CREATE TABLE [dbo].[Family](
[Id] INT NOT NULL IDENTITY(1,1) PRIMARY KEY CLUSTERED,
[Name] NVARCHAR(64) NOT NULL)
GO
INSERT INTO [dbo].[Family] VALUES
('Arecaceae'), ('Cucurbitaceae'), ('Rosaceae'),
('Passifloraceae'), ('Bromeliaceae'), ('Malvaceae');
GO
CREATE TABLE [dbo].[Fruit](
[Id] INT NOT NULL IDENTITY(1,1) PRIMARY KEY CLUSTERED,
[Name] NVARCHAR(64) NOT NULL,
[IdFamily] INT NOT NULL FOREIGN KEY REFERENCES [dbo].[Family](Id),
[Calories] INT NOT NULL)
GO
INSERT INTO [dbo].[Fruit] VALUES
('Coconut', 1, 354), ('Date', 1, 282), ('Strawberry', 3, 32),
('Watermelon', 2, 30), ('Passionfruit', 4, 97), ('Cherry', 3, 64),
('Pineapple', 5, 48), ('Apple', 3, 52);
GO
Reads and queries
SELECT
Gets data in a tabular structure.
SELECT [Name], [Calories]
FROM [dbo].[Fruit]
WHERE [Calories] < 50
Returns:
Name | Calories |
---|---|
Strawberry | 32 |
Watermelon | 30 |
Pineapple | 48 |
*
means all columns:
SELECT *
FROM [dbo].[Fruit]
WHERE [Calories] < 50
Id | Name | IdFamily | Calories |
---|---|---|---|
3 | Strawberry | 3 | 32 |
4 | Watermelon | 2 | 30 |
7 | Pineapple | 5 | 48 |
LEFT, RIGHT, INNER JOINS
Interlaces two or more tables by reference columns; this interlacing can be used for queries, insertions, updates and deletions.
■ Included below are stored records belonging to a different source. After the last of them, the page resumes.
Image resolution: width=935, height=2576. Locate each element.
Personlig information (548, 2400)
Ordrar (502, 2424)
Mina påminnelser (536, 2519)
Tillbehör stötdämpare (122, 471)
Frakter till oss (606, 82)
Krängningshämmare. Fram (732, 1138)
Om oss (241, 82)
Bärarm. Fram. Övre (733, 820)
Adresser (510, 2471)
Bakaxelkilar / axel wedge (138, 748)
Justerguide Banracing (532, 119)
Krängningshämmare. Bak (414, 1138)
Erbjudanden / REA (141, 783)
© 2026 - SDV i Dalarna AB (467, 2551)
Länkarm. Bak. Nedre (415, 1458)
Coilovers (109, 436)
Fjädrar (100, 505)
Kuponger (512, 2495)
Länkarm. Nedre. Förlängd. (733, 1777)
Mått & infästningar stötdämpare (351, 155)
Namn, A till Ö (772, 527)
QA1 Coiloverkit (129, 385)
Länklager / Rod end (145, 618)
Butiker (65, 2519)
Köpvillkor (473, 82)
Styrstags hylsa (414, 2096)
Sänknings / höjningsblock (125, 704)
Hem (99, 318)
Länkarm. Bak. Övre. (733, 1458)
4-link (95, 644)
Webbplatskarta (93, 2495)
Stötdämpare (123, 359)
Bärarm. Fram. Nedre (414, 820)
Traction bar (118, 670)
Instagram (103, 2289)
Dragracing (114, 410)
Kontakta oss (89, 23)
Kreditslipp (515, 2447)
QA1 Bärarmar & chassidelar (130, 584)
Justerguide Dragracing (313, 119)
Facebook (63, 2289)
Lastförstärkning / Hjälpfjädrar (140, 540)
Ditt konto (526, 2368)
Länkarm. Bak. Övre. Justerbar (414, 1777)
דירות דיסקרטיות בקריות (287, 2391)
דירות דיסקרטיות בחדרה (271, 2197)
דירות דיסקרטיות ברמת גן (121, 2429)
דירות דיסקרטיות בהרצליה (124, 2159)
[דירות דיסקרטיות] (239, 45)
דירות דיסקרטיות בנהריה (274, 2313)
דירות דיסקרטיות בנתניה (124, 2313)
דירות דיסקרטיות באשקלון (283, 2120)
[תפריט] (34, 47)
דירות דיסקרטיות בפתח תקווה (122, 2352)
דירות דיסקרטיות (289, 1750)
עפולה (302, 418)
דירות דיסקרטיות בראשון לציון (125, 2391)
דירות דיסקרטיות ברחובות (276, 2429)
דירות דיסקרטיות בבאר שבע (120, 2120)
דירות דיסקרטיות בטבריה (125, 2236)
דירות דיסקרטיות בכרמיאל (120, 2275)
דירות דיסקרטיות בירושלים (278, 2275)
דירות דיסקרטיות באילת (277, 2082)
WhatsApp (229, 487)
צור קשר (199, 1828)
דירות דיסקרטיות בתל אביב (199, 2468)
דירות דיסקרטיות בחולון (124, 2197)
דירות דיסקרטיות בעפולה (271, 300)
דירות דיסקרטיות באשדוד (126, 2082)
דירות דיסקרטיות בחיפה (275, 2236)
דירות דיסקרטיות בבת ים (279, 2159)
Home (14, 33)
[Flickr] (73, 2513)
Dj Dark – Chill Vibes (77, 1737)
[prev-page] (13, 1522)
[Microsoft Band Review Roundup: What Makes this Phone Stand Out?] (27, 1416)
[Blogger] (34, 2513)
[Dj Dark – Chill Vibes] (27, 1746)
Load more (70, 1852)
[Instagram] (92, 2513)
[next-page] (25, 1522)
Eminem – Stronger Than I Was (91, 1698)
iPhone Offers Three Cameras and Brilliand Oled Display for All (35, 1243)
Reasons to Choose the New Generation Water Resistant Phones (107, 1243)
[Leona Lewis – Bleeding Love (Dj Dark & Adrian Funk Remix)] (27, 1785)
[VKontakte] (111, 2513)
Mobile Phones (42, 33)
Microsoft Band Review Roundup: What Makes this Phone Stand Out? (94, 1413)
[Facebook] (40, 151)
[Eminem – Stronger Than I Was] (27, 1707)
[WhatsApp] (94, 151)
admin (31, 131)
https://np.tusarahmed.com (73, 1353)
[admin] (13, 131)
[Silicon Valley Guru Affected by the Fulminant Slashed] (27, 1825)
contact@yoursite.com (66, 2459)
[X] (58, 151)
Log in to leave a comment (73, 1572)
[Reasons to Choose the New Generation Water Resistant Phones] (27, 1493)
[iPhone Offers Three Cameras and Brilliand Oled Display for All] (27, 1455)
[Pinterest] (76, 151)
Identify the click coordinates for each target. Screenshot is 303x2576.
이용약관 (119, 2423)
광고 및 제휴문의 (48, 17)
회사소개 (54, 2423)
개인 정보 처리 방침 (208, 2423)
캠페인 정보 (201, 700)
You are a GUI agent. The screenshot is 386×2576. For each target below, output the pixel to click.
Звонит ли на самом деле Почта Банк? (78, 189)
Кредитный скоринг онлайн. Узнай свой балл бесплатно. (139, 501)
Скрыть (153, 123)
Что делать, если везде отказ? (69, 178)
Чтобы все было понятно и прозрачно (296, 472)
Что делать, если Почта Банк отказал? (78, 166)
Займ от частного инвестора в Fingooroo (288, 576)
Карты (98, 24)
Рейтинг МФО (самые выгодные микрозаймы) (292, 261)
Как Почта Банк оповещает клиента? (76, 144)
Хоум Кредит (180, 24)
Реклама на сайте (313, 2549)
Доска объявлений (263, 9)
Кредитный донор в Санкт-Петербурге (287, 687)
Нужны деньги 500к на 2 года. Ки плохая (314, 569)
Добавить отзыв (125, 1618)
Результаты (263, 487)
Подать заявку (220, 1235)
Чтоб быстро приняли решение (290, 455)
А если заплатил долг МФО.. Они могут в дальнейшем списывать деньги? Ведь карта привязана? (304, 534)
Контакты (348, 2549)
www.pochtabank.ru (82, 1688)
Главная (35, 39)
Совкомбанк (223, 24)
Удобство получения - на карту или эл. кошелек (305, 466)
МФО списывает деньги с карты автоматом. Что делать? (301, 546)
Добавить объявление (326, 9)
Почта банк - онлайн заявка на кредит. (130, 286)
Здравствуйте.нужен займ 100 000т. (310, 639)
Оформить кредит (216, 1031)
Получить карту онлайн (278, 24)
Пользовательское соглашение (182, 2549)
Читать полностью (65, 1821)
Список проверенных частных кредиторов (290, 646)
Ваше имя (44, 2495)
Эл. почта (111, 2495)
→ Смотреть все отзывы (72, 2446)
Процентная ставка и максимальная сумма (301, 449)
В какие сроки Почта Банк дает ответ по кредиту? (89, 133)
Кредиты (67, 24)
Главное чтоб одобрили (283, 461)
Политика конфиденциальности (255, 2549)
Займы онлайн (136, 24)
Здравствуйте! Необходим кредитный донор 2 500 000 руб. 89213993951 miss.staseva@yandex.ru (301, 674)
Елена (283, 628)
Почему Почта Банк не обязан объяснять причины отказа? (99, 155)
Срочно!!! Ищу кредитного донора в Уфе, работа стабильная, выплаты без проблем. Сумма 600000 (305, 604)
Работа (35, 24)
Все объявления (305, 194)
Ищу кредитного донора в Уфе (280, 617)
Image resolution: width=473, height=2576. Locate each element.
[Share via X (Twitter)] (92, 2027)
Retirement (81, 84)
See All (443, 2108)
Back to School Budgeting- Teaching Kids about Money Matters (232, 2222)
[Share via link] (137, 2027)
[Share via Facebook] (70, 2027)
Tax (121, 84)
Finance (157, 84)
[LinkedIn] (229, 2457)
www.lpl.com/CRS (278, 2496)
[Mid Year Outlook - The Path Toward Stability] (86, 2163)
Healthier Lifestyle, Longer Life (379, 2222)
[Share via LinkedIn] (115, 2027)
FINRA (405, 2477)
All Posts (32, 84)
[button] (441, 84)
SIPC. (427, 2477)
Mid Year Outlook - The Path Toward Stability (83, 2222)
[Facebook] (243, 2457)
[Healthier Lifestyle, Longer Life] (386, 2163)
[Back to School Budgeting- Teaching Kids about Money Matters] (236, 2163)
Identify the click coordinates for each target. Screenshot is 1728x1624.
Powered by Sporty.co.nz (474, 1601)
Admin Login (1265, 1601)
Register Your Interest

Here we'll focus only on INNER JOIN and LEFT JOIN.
INNER JOIN
INNER JOIN
is a perfect intersecction, that is, the interlaced values must exist in both tables. If it exists in a line of table X, but with no corresponding line in another table Y, the line of table X is not considered. Example:
Table [dbo].[Fruit]
:
Id | Name | IdFamily | Calories |
---|---|---|---|
3 | Strawberry | 3 | 32 |
4 | Watermelon | 2 | 30 |
7 | Pineapple | 5 | 48 |
Table [dbo].[Family]
:
Id | Family |
---|---|
2 | Cucurbitaceae |
3 | Rosaceae |
5 | Bromeliaceae |
SQL query:
SELECT
fr.[Name] AS [Name],
fa.[Name] AS [Family]
FROM [dbo].[Fruit] fr
INNER JOIN [dbo].[Family] fa ON fr.[IdFamily] = fa.[Id]
WHERE fr.[Calories] < 50
Returns:
Name | Family |
---|---|
Strawberry | Rosaceae |
Watermelon | Cucurbitaceae |
Pineapple | Bromeliaceae |
LEFT / RIGHT JOIN
LEFT JOIN
and RIGHT JOIN
are imperfect intersecctions, such that the correspondence value is allowed to not exist in one of the tables; if it doesn't exist, then values from the table with no correspondence will come null.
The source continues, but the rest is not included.